Rush and Céline Dion are many things - but they aren’t that. That legendary iconic status was reserved for The Hip and Gord Downie.

Canada’s flag was at half-mast on Parliament Hill tonight. I am not even sure if this has been done for a civilian before who died of an illness. It certainly is being treated as the most important death of a public figure in Canada since Pierre Trudeau died.

I wept during their last concert, beamed out to 10,000,000+ of us on August 18, 2016. And yes, I shed a few tears today, too.

They were ours. And now their voice is gone.

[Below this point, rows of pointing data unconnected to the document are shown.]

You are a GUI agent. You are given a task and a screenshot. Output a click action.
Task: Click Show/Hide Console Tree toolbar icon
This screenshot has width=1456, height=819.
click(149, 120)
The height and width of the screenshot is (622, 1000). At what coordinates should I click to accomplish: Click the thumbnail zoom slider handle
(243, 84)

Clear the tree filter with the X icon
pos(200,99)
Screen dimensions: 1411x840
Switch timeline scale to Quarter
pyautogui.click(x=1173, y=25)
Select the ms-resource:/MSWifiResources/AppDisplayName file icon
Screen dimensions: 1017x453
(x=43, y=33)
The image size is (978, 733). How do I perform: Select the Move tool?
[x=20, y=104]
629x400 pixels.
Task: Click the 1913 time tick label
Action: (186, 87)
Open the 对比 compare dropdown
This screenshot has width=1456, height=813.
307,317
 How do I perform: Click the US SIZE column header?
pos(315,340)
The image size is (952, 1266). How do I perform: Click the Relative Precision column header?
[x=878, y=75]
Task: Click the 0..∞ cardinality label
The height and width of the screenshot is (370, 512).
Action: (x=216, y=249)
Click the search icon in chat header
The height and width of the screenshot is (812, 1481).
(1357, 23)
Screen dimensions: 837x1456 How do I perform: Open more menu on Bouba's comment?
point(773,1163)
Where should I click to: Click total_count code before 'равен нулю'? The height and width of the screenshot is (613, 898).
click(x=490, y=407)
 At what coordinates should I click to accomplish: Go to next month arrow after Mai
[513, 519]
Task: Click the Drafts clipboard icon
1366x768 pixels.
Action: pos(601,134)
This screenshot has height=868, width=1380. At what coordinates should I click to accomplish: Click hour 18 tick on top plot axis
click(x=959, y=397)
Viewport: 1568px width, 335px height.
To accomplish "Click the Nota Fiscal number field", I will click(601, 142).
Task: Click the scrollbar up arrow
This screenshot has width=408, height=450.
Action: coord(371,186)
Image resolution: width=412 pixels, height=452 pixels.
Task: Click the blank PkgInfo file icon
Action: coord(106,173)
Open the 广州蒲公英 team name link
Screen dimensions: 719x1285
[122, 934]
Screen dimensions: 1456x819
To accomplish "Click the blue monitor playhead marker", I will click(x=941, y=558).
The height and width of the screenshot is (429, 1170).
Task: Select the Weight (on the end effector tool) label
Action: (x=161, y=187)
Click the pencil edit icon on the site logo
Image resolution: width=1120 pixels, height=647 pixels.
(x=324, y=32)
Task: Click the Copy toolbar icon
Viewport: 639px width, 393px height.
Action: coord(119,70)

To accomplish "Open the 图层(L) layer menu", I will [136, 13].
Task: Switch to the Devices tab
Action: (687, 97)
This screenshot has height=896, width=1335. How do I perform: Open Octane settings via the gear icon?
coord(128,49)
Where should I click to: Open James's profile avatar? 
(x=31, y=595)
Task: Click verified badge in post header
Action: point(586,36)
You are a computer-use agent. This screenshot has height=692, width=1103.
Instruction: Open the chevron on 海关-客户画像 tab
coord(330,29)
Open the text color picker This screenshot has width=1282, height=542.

Beautifully said, @Steel_Wind. You’ve nailed it. The Tragically Hip, led by Gord, are a Canadian icon. He will be remembered forever.

Interestingly, I spent a year living in residence at Carleton in 1991, the year I was a Parliamentary Page, and I tried to learn how to play acoustic guitar there, too. Unlike Paul, I utterly failed. I suddenly feel pangs of remorse for my roommate, though!

This celebrity death has hit me the hardest of any of them, by far. I only lived in Canada for a few years, but The Hip are like the soundtrack of my (very fond) memories of my time there.